■ **Dataset excerpts**:
::::::::::

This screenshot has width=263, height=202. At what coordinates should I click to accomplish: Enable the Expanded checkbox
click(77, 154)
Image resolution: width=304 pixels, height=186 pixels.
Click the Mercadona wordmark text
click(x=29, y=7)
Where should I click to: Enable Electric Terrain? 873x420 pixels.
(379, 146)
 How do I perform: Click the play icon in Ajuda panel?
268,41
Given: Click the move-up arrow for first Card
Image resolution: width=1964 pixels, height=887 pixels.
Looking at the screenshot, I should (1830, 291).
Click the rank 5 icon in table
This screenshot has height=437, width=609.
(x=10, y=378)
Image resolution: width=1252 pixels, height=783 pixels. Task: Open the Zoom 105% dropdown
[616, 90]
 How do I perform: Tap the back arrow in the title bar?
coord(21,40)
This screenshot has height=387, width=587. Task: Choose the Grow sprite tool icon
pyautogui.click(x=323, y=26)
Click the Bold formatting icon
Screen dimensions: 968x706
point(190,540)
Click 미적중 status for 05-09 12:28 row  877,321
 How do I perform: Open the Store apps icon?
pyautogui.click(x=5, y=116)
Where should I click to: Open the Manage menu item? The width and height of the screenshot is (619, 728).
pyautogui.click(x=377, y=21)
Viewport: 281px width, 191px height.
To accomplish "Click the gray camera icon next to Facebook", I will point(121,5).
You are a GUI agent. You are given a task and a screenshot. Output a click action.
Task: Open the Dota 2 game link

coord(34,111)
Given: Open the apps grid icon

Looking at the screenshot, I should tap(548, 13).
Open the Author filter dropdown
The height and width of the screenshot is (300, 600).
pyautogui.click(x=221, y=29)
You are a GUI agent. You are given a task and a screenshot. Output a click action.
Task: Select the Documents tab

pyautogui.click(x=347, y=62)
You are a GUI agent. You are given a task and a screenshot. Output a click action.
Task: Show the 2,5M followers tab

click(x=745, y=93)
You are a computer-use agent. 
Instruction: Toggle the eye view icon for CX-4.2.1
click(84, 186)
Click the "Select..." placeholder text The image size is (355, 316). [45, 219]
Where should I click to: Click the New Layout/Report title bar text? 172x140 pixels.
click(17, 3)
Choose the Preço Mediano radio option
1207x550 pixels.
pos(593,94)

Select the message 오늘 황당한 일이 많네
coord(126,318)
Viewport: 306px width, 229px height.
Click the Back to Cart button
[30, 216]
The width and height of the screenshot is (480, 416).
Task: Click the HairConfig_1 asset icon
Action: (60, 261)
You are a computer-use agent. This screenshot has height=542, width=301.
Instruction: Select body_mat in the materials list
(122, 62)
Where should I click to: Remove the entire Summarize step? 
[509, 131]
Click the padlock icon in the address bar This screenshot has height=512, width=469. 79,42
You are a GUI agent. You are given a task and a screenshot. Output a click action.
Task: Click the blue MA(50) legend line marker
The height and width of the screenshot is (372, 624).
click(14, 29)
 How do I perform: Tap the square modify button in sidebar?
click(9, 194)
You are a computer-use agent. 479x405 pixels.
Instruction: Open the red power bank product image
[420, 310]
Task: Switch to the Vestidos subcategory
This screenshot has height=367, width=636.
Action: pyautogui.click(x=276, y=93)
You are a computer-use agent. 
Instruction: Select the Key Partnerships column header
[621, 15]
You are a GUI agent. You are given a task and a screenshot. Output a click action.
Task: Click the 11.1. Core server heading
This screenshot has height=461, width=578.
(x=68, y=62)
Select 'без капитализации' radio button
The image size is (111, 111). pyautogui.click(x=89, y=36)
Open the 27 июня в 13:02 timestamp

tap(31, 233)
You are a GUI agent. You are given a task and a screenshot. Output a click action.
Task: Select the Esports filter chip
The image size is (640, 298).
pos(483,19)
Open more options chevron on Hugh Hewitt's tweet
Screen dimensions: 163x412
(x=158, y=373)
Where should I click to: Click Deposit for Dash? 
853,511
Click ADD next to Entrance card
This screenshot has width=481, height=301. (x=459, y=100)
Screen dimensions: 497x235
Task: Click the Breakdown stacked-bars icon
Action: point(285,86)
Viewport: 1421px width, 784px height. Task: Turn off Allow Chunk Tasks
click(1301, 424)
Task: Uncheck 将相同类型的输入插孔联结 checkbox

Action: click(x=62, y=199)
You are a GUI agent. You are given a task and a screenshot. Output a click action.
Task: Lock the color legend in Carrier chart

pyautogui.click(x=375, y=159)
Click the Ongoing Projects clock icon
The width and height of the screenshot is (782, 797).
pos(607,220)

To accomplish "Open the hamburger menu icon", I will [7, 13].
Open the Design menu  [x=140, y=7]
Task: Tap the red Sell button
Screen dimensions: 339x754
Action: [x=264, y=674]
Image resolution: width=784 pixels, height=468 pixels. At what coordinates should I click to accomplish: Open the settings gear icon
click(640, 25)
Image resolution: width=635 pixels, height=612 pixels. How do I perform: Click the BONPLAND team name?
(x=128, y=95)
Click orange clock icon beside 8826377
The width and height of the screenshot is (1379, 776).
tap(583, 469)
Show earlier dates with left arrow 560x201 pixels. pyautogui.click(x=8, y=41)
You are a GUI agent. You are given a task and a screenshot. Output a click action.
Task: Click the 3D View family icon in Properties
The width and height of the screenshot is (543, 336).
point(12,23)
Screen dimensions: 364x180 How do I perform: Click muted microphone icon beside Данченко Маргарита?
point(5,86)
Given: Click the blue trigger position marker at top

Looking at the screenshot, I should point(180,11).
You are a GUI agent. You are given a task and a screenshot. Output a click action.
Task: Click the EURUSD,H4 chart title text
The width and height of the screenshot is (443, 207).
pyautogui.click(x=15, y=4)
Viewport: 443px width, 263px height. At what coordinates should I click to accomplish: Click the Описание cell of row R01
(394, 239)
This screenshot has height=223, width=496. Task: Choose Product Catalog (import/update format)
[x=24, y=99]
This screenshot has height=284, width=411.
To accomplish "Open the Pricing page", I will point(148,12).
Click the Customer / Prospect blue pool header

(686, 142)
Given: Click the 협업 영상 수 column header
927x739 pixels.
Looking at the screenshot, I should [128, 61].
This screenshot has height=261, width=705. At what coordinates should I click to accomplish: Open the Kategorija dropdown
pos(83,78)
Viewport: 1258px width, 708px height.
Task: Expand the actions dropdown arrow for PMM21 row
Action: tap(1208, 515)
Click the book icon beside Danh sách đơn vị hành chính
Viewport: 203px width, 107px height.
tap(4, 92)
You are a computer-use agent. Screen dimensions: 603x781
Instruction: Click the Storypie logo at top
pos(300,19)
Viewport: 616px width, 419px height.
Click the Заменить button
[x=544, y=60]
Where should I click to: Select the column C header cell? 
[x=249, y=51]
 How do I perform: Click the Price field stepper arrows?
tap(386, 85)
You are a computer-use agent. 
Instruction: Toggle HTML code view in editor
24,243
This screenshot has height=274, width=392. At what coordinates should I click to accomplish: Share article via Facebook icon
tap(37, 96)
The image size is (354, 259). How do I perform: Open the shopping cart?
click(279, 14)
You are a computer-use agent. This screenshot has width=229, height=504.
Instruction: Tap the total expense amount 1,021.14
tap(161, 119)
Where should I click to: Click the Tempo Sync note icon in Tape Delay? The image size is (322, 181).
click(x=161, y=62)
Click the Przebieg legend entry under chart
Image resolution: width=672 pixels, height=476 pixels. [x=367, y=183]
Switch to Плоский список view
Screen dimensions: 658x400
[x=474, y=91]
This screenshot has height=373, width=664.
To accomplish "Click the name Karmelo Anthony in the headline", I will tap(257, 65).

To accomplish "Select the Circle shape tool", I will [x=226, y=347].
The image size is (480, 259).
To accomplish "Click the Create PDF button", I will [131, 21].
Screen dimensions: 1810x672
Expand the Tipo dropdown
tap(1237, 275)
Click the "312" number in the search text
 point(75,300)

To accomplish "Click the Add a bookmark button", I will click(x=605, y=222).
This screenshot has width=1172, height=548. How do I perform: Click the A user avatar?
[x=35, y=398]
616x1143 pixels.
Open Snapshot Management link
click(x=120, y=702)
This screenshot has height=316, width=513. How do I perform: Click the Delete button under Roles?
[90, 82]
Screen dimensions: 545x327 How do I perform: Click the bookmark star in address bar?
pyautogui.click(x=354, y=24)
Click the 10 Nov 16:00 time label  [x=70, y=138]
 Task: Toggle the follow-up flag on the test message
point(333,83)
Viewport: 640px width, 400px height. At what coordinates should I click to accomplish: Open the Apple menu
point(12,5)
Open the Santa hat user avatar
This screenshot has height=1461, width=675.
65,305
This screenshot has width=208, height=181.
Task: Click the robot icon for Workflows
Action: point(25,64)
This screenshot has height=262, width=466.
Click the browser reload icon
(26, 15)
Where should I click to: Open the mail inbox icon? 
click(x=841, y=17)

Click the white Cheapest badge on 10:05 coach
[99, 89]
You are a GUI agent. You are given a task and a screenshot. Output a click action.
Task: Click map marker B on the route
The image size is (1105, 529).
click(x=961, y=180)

::::::::::

■ **Task details**: Identify every line above with the string "computer" in it. Copy those lines.

■ **Final answer**:
You are a computer-use agent. 
You are a computer-use agent. This screenshot has height=542, width=301.
You are a computer-use agent. 479x405 pixels.
You are a computer-use agent. 
You are a computer-use agent. Screen dimensions: 603x781
You are a computer-use agent. 
You are a computer-use agent. This screenshot has width=229, height=504.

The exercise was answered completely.